A questo punto Giuseppe spiega a Guido che bisogna iniziare da un progetto esecutivo. Occorre una piccola somma iniziale per commissionare ad uno studio d’ingegneria fotovoltaica il progetto degli impianti e poi con questo progetto si può andare in banca a chiedere il finanziamento agevolato che è previsto per le fonti rinnovabili. Si chiedono pure tutti i permessi comunali, cosa che ormai è facilitata visto il grande sviluppo fotovoltaico a cui il Comune ha assistito. Avuto il finanziamento in un anno si realizza il progetto e l’anno successivo si entra in produzione.

A questo punto Guido guarda l’orologio:

- Dio mio, si sono fatte le tre! Devo andare via subito, perché devo ancora raccogliere altre bombole e poi portarle tutte allo stabilimento prima della chiusura. Dovrei ancora farcela, ma devo scappare subito. Mastro Peppe, scusatemi, ma dovrò tornare ad importunarvi per definire meglio tutta la cosa. Vi va bene se vengo domenica?
- Va benissimo, vieni a pranzo qui, così avremo tutto il tempo per accordarci. Ti vorrei anche accennare al fatto che si sta profilando all’orizzonte una terza evoluzione, molto, ma molto interessante. Altro per il momento non ti dico. A presto!
- Arrivederci, Sora Giulia, e grazie dell’ospitalità.
Preso ed inforcato il berretto con visiera che gli serviva per guidare il camion, si avviò rapidamente per la strada in discesa che arrivava al cancello e salito sull’automezzo se ne andò rombando lungo la strada provinciale.

Anche io cominciavo a sentire la calura e la stanchezza (anche se mi ero sistemato all’ombra della pergola per ascoltare i discorsi).

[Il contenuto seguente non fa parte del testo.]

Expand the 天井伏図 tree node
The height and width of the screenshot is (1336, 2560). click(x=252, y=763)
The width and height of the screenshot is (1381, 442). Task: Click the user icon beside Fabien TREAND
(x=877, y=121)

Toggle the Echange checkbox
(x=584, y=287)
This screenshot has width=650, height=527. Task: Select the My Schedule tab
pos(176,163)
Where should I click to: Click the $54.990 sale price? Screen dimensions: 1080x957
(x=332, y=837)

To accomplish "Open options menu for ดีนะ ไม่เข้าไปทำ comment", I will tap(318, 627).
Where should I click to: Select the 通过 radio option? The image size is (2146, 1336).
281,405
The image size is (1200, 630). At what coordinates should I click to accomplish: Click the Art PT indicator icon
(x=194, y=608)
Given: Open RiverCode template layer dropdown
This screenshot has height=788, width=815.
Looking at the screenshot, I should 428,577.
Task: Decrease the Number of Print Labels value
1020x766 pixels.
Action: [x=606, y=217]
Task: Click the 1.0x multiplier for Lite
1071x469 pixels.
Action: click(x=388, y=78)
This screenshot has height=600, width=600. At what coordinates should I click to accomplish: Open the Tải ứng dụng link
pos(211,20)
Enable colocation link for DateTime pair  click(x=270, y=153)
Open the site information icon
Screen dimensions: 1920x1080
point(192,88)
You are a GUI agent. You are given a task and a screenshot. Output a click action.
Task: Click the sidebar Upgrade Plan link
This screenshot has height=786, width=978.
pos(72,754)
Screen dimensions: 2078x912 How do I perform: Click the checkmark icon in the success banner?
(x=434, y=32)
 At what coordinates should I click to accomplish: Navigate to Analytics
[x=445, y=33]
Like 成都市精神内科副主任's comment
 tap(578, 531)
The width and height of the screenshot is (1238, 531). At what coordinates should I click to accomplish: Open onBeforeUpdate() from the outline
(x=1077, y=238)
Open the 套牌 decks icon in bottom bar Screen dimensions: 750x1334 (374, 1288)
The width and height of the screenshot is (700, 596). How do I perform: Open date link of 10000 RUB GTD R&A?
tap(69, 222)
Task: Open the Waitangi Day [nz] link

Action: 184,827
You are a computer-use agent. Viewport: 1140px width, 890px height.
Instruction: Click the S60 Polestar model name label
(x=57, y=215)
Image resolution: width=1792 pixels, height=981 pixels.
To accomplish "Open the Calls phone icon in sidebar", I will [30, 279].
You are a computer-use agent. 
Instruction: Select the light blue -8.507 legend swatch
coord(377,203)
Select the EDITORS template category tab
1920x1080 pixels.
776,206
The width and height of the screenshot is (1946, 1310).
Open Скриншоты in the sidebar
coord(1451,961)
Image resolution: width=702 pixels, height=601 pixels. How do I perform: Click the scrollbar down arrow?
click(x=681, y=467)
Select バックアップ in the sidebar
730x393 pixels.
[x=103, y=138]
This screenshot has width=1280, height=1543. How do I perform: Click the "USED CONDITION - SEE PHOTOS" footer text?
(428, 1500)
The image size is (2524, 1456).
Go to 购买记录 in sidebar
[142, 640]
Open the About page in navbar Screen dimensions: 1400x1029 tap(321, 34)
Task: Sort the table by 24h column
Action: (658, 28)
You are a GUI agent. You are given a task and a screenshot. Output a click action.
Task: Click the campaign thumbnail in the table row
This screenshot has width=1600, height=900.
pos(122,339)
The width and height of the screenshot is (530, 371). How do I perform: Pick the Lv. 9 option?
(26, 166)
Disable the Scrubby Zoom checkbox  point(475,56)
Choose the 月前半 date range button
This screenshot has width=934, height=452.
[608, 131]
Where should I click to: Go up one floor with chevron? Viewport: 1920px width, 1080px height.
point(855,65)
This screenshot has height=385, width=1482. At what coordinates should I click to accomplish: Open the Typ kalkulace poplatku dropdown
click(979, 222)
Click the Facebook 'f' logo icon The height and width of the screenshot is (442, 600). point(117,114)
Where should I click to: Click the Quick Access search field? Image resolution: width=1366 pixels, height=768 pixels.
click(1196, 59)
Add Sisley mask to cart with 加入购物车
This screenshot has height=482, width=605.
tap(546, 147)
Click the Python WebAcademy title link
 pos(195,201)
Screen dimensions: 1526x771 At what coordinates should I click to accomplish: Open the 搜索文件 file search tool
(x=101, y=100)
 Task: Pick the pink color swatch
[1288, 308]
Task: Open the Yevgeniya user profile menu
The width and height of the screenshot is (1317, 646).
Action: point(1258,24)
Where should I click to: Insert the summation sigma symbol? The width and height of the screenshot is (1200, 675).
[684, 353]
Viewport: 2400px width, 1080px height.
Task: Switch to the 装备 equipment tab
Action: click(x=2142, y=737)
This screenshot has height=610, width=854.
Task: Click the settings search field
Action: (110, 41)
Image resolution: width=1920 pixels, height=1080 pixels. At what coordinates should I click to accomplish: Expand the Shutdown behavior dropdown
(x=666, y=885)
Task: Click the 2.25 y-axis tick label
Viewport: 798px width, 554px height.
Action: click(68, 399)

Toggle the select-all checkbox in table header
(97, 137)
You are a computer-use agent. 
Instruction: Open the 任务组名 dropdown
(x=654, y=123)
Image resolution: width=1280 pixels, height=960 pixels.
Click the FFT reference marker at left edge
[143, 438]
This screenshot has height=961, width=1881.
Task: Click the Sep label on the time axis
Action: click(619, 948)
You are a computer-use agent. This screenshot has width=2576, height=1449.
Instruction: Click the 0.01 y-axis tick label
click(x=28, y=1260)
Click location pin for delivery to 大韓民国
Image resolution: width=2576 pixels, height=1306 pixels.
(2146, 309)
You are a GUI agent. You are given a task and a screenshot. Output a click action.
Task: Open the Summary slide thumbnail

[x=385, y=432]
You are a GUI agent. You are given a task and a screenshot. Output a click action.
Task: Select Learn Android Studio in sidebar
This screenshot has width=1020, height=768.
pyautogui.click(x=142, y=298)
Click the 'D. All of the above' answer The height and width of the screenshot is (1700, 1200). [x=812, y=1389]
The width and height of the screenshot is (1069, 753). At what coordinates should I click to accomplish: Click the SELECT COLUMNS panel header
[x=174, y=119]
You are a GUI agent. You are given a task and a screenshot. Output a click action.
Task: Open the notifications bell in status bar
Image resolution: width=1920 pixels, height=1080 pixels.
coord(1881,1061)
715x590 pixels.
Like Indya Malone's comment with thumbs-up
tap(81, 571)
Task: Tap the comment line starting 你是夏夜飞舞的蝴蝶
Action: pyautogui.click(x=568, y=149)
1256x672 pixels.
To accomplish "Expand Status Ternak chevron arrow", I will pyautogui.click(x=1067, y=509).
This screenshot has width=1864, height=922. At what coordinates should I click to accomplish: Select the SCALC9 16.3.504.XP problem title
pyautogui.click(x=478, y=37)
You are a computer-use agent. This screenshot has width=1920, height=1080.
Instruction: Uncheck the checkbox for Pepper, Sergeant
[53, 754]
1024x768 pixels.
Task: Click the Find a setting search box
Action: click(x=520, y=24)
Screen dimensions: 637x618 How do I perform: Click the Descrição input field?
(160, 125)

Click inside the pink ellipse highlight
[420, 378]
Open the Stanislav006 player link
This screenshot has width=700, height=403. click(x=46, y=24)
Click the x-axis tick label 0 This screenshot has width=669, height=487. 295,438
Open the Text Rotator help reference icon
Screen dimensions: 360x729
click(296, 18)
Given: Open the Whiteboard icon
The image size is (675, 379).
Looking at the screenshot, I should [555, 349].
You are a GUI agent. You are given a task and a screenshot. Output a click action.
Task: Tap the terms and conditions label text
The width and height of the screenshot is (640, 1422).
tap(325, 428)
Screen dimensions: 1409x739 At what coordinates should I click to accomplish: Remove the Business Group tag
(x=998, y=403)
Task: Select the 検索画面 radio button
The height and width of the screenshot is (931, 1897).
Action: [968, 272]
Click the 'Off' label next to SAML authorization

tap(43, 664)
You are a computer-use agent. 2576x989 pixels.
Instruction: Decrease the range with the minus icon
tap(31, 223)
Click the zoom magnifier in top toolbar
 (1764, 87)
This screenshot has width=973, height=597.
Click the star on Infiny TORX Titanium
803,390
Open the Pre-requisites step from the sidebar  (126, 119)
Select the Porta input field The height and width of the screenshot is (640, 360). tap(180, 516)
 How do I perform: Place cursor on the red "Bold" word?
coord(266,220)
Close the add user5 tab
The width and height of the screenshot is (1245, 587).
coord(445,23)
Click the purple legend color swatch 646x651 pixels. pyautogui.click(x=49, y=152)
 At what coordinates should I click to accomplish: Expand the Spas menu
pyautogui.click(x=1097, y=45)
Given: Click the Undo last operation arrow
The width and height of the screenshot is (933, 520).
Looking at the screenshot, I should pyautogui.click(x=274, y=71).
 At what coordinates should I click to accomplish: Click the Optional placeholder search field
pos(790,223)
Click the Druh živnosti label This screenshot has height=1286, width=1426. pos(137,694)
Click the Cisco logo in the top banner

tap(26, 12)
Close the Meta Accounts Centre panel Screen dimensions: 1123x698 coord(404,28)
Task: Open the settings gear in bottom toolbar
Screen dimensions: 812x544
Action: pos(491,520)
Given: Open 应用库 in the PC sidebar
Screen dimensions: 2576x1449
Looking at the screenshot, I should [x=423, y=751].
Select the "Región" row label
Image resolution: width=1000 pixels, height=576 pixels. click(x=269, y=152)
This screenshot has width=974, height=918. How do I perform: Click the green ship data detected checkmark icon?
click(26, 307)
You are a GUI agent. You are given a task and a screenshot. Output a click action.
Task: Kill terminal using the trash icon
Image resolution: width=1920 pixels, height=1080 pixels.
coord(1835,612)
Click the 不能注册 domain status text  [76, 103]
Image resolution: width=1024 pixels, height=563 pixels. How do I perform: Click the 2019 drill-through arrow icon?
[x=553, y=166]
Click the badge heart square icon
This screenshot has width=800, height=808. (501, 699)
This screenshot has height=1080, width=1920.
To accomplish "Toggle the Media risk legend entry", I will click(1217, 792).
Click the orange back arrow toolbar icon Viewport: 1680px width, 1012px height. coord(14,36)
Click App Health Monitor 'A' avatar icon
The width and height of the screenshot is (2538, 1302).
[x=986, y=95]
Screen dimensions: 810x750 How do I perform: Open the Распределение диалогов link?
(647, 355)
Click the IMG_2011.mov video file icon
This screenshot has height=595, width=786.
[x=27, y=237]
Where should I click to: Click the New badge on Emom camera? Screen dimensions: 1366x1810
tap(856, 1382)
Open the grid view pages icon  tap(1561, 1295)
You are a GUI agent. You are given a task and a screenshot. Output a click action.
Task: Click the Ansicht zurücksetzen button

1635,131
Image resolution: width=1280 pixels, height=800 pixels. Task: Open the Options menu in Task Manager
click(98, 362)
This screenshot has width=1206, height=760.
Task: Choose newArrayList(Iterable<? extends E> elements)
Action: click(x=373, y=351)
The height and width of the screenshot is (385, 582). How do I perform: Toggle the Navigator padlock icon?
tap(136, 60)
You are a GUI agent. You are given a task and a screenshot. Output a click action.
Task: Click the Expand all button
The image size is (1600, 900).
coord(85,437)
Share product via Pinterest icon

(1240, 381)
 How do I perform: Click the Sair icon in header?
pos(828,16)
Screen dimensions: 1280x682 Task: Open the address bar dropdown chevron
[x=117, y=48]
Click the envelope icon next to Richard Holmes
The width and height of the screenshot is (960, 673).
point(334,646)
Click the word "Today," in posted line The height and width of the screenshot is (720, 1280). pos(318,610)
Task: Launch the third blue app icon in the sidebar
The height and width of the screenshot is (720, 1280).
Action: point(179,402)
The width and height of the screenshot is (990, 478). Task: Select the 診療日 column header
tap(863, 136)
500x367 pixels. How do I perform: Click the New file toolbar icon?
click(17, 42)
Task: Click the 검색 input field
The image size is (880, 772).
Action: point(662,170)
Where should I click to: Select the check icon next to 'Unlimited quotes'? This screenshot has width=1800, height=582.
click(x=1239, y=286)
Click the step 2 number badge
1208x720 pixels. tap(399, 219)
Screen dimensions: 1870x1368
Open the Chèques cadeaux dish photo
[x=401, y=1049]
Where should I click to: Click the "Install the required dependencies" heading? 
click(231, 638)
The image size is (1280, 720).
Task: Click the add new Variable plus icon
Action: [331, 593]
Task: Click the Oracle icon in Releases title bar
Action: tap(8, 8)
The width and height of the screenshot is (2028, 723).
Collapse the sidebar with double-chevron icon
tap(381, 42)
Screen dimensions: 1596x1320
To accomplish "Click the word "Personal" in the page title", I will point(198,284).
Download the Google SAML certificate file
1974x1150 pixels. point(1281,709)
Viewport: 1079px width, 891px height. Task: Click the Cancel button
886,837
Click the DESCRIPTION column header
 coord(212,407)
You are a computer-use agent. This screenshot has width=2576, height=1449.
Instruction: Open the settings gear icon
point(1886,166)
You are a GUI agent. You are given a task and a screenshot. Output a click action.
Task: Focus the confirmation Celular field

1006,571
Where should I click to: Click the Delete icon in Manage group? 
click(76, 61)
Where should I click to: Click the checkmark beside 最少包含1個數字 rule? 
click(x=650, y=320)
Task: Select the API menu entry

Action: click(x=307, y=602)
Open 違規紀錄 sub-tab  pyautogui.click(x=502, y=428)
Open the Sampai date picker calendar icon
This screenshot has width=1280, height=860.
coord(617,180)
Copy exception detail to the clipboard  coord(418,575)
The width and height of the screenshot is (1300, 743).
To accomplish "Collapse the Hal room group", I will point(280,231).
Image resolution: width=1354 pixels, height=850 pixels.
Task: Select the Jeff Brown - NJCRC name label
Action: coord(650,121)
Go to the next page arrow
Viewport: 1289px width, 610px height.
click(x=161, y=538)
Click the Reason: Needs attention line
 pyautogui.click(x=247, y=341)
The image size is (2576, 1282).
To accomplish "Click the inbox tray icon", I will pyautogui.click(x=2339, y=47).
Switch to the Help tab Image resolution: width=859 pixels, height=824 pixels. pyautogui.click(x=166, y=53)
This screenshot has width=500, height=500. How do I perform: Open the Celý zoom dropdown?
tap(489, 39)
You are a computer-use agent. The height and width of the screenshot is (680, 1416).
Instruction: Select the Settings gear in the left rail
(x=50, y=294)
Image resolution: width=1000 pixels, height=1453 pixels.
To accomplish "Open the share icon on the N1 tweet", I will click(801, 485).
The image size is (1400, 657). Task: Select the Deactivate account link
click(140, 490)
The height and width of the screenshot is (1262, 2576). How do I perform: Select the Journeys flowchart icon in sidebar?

Avevo saputo parecchio circa le attività fotovoltaiche di Giuseppe, ma non tutto. Infatti, la sua uscita circa la terza fase evolutiva mi aveva completamente colto di sorpresa e, mentre me ne tornavo a casa a volo radente, ero rammaricato di non poter conoscere di che cosa si trattava. Forse però avrei potuto tornare a sognare di essere presente al pranzo di domenica prossima e così conoscere anche questo aspetto della situazione. Chissà, con i sogni non si può mai sapere.

NB

Pur essendo la vicenda puramente immaginaria, tuttavia le cifre indicate nel testo si riferiscono alla situazione reale per il presente dell’idrogeno e del fotovoltaico nel sud Italia, ad esempio in Sicilia, e ad una situazione molto probabile per il futuro tra dieci e venticinque anni.